---- Working data

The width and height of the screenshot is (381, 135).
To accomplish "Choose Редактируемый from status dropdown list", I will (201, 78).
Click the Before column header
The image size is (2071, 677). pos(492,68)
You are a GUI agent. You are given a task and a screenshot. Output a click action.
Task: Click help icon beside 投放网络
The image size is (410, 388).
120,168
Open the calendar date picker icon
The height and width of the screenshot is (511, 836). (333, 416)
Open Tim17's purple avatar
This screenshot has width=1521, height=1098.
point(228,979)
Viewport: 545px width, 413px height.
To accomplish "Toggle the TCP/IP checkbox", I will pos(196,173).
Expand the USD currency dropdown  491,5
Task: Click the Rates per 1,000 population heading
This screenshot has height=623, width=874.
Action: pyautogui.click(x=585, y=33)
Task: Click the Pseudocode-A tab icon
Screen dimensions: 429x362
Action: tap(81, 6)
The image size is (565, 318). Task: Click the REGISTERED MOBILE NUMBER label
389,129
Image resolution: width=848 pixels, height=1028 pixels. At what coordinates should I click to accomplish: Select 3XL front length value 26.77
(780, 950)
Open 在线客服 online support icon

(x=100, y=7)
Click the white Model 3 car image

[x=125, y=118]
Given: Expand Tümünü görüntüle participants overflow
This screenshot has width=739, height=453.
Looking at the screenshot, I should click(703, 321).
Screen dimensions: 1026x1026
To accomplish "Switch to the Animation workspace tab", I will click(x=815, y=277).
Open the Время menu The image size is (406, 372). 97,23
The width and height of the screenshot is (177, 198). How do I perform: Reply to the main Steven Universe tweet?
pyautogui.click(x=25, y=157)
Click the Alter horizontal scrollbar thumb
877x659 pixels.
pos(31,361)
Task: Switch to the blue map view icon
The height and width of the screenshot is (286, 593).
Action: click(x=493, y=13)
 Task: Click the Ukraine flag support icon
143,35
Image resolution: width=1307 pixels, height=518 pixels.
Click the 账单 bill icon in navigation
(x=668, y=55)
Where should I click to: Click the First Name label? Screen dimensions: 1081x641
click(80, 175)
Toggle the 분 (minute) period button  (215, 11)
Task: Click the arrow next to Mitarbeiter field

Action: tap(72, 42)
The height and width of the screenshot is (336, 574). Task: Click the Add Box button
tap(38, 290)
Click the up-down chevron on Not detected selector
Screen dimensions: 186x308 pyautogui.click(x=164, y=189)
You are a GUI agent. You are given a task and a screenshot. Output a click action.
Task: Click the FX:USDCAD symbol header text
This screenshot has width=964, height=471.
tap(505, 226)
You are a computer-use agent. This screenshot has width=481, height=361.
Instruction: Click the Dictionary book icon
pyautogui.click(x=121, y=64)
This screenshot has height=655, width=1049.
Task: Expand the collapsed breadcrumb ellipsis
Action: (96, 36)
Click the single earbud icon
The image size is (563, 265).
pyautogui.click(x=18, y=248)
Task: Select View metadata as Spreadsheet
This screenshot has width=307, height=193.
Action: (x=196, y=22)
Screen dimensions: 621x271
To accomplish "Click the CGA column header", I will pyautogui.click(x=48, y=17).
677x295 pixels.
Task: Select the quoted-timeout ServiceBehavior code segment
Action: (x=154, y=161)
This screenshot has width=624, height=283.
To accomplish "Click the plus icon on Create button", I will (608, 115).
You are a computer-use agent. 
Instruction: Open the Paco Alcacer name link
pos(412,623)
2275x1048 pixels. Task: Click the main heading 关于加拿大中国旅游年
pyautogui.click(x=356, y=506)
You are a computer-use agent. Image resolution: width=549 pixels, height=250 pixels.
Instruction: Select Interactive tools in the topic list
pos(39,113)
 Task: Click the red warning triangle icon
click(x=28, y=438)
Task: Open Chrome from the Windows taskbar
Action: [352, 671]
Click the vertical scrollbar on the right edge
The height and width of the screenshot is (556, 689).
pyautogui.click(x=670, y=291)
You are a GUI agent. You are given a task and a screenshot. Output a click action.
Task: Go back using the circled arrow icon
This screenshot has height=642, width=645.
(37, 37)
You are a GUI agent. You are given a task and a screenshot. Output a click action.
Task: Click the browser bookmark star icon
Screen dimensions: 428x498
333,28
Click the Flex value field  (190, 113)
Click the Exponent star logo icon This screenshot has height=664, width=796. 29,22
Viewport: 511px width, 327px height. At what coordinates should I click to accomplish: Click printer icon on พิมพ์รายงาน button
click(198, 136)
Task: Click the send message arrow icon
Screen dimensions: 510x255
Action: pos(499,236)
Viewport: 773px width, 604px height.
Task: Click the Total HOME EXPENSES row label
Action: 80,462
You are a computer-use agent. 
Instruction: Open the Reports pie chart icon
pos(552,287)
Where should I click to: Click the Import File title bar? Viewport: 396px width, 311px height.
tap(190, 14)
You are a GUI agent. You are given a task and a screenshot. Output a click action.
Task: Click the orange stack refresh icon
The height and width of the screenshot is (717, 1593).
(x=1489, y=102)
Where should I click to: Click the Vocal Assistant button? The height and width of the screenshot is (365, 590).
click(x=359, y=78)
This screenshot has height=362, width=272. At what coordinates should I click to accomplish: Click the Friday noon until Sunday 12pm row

--------

What the task asks
Whatever is in the entries above, write it out exactly.

Solution to this problem
The width and height of the screenshot is (381, 135).
To accomplish "Choose Редактируемый from status dropdown list", I will (201, 78).
Click the Before column header
The image size is (2071, 677). pos(492,68)
You are a GUI agent. You are given a task and a screenshot. Output a click action.
Task: Click help icon beside 投放网络
The image size is (410, 388).
120,168
Open the calendar date picker icon
The height and width of the screenshot is (511, 836). (333, 416)
Open Tim17's purple avatar
This screenshot has width=1521, height=1098.
point(228,979)
Viewport: 545px width, 413px height.
To accomplish "Toggle the TCP/IP checkbox", I will pos(196,173).
Expand the USD currency dropdown  491,5
Task: Click the Rates per 1,000 population heading
This screenshot has height=623, width=874.
Action: pyautogui.click(x=585, y=33)
Task: Click the Pseudocode-A tab icon
Screen dimensions: 429x362
Action: tap(81, 6)
The image size is (565, 318). Task: Click the REGISTERED MOBILE NUMBER label
389,129
Image resolution: width=848 pixels, height=1028 pixels. At what coordinates should I click to accomplish: Select 3XL front length value 26.77
(780, 950)
Open 在线客服 online support icon

(x=100, y=7)
Click the white Model 3 car image

[x=125, y=118]
Given: Expand Tümünü görüntüle participants overflow
This screenshot has width=739, height=453.
Looking at the screenshot, I should click(703, 321).
Screen dimensions: 1026x1026
To accomplish "Switch to the Animation workspace tab", I will click(x=815, y=277).
Open the Время menu The image size is (406, 372). 97,23
The width and height of the screenshot is (177, 198). How do I perform: Reply to the main Steven Universe tweet?
pyautogui.click(x=25, y=157)
Click the Alter horizontal scrollbar thumb
877x659 pixels.
pos(31,361)
Task: Switch to the blue map view icon
The height and width of the screenshot is (286, 593).
Action: click(x=493, y=13)
 Task: Click the Ukraine flag support icon
143,35
Image resolution: width=1307 pixels, height=518 pixels.
Click the 账单 bill icon in navigation
(x=668, y=55)
Where should I click to: Click the First Name label? Screen dimensions: 1081x641
click(80, 175)
Toggle the 분 (minute) period button  (215, 11)
Task: Click the arrow next to Mitarbeiter field

Action: tap(72, 42)
The height and width of the screenshot is (336, 574). Task: Click the Add Box button
tap(38, 290)
Click the up-down chevron on Not detected selector
Screen dimensions: 186x308 pyautogui.click(x=164, y=189)
You are a GUI agent. You are given a task and a screenshot. Output a click action.
Task: Click the FX:USDCAD symbol header text
This screenshot has width=964, height=471.
tap(505, 226)
You are a computer-use agent. This screenshot has width=481, height=361.
Instruction: Click the Dictionary book icon
pyautogui.click(x=121, y=64)
This screenshot has height=655, width=1049.
Task: Expand the collapsed breadcrumb ellipsis
Action: (96, 36)
Click the single earbud icon
The image size is (563, 265).
pyautogui.click(x=18, y=248)
Task: Select View metadata as Spreadsheet
This screenshot has width=307, height=193.
Action: (x=196, y=22)
Screen dimensions: 621x271
To accomplish "Click the CGA column header", I will pyautogui.click(x=48, y=17).
677x295 pixels.
Task: Select the quoted-timeout ServiceBehavior code segment
Action: (x=154, y=161)
This screenshot has width=624, height=283.
To accomplish "Click the plus icon on Create button", I will (608, 115).
You are a computer-use agent. 
Instruction: Open the Paco Alcacer name link
pos(412,623)
2275x1048 pixels. Task: Click the main heading 关于加拿大中国旅游年
pyautogui.click(x=356, y=506)
You are a computer-use agent. Image resolution: width=549 pixels, height=250 pixels.
Instruction: Select Interactive tools in the topic list
pos(39,113)
 Task: Click the red warning triangle icon
click(x=28, y=438)
Task: Open Chrome from the Windows taskbar
Action: [352, 671]
Click the vertical scrollbar on the right edge
The height and width of the screenshot is (556, 689).
pyautogui.click(x=670, y=291)
You are a GUI agent. You are given a task and a screenshot. Output a click action.
Task: Go back using the circled arrow icon
This screenshot has height=642, width=645.
(37, 37)
You are a GUI agent. You are given a task and a screenshot. Output a click action.
Task: Click the browser bookmark star icon
Screen dimensions: 428x498
333,28
Click the Flex value field  (190, 113)
Click the Exponent star logo icon This screenshot has height=664, width=796. 29,22
Viewport: 511px width, 327px height. At what coordinates should I click to accomplish: Click printer icon on พิมพ์รายงาน button
click(198, 136)
Task: Click the send message arrow icon
Screen dimensions: 510x255
Action: pos(499,236)
Viewport: 773px width, 604px height.
Task: Click the Total HOME EXPENSES row label
Action: 80,462
You are a computer-use agent. 
Instruction: Open the Reports pie chart icon
pos(552,287)
Where should I click to: Click the Import File title bar? Viewport: 396px width, 311px height.
tap(190, 14)
You are a GUI agent. You are given a task and a screenshot. Output a click action.
Task: Click the orange stack refresh icon
The height and width of the screenshot is (717, 1593).
(x=1489, y=102)
Where should I click to: Click the Vocal Assistant button? The height and width of the screenshot is (365, 590).
click(x=359, y=78)
This screenshot has height=362, width=272. At what coordinates should I click to accomplish: Click the Friday noon until Sunday 12pm row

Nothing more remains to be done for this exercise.